En ajoutant les dépenses individualisables des APU (revues en hausse du fait du classement en prélèvement obligatoire de la redevance audiovisuelle) et des ISBLSM, la consommation finale effective des ménages s’établit à 1 504,9 milliards d’euros en valeur en 2014 (1 502,6 Md€ en volume), soit une révision à la baisse de 15,6 milliards d’euros (dans les deux cas).

Définitions

Dans l’ensemble du texte, les évolutions sont en volume, aux prix de l’année précédente, sauf mention contraire.

La dépense de consommation des ménages se limite aux dépenses que les ménages supportent directement. Elle comprend la part des dépenses de santé et d’éducation restant à leur charge.

La consommation effective des ménages est la somme de la dépense de consommation des ménages et des consommations individualisables des administrations publiques (APU) et des institutions sans but lucratif au service des ménages (ISBLSM).

Les consommations individualisables sont celles qui bénéficient directement aux ménages tout en étant prises en charge par la collectivité. C’est le cas en particulier de dépenses pour l’éducation, la santé, l’action sociale et le logement.

Les dépenses « pré-engagées » sont celles qui sont supposées réalisées dans le cadre d’un contrat difficilement renégociable à court terme. Ces dépenses comprennent  notamment les dépenses liées au logement, les services de télécommunications, les frais de cantine, les services de télévision, les assurances (hors assurance-vie), les services financiers.

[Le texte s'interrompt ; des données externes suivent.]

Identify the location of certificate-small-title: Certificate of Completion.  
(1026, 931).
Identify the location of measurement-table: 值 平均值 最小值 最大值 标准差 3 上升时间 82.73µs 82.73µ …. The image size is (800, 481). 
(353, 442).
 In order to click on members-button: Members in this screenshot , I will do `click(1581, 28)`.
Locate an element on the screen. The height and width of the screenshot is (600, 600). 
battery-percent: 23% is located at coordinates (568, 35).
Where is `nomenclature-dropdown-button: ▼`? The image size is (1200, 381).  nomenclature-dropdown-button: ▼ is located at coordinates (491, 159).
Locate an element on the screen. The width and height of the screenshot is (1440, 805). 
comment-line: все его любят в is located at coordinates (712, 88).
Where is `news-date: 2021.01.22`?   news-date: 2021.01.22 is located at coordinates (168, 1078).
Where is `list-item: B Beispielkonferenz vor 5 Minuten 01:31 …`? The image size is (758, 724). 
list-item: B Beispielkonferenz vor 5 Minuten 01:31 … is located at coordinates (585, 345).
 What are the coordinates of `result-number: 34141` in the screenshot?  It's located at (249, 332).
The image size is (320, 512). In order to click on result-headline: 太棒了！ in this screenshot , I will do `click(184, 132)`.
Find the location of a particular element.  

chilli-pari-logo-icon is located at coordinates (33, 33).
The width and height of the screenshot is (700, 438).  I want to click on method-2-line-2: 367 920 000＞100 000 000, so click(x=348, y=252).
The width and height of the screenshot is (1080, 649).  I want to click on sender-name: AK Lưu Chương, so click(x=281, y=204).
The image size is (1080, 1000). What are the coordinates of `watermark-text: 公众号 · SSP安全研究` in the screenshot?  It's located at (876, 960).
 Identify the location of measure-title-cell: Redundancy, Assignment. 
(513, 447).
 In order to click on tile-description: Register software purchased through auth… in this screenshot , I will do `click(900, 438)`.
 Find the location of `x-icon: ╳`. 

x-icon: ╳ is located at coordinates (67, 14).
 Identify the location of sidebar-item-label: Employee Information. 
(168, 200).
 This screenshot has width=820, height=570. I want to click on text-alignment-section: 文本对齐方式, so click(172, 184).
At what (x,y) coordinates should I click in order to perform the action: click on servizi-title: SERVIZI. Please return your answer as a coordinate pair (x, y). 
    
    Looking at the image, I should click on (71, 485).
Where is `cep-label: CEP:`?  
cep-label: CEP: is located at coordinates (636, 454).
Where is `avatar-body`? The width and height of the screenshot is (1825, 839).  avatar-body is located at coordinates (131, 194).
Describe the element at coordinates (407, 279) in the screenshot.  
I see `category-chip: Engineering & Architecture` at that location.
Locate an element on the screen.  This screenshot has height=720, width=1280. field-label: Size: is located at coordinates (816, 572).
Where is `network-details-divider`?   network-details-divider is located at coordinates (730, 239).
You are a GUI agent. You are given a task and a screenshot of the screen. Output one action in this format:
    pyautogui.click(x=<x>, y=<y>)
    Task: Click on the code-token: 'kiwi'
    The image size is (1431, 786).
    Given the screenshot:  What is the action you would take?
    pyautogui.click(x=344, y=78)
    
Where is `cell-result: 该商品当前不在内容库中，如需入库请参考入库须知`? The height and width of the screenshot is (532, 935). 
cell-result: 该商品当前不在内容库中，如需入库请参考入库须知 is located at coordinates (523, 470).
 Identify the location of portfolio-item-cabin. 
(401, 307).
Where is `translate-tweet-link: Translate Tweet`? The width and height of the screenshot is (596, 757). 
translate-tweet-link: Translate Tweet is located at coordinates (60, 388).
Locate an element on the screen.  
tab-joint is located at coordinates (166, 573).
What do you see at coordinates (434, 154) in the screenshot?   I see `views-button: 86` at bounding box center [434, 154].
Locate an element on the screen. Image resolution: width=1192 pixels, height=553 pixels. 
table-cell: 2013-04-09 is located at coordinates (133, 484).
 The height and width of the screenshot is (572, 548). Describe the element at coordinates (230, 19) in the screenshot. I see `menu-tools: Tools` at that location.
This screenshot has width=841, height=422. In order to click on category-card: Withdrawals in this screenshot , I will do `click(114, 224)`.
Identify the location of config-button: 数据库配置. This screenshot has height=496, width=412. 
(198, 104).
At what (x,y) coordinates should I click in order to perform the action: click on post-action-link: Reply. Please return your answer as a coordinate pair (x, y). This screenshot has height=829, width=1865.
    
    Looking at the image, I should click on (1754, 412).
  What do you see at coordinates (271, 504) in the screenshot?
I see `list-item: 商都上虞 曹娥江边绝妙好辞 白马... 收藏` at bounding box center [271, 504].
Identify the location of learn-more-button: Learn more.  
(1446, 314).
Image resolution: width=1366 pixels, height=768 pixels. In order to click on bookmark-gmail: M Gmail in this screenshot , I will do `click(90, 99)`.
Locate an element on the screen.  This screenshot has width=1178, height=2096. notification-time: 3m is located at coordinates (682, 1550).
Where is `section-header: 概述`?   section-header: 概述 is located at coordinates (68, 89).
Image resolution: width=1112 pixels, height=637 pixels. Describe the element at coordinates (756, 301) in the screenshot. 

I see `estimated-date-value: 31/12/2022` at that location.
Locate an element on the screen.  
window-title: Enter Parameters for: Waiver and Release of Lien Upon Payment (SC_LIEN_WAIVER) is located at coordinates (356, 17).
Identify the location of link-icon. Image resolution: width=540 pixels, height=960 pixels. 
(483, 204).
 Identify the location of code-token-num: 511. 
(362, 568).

Le revenu arbitrable retire du revenu disponible brut les dépenses pré-engagées. Le revenu disponible brut ajusté ajoute au revenu disponible brut les dépenses individualisables des APU et des ISBLSM.

Les dépenses de consommation des ménages en logement incluent les loyers versés par les locataires (aides au logement déduites), mais également les loyers imputés, que les propriétaires auraient à payer s’ils étaient locataires du logement qu’ils habitent.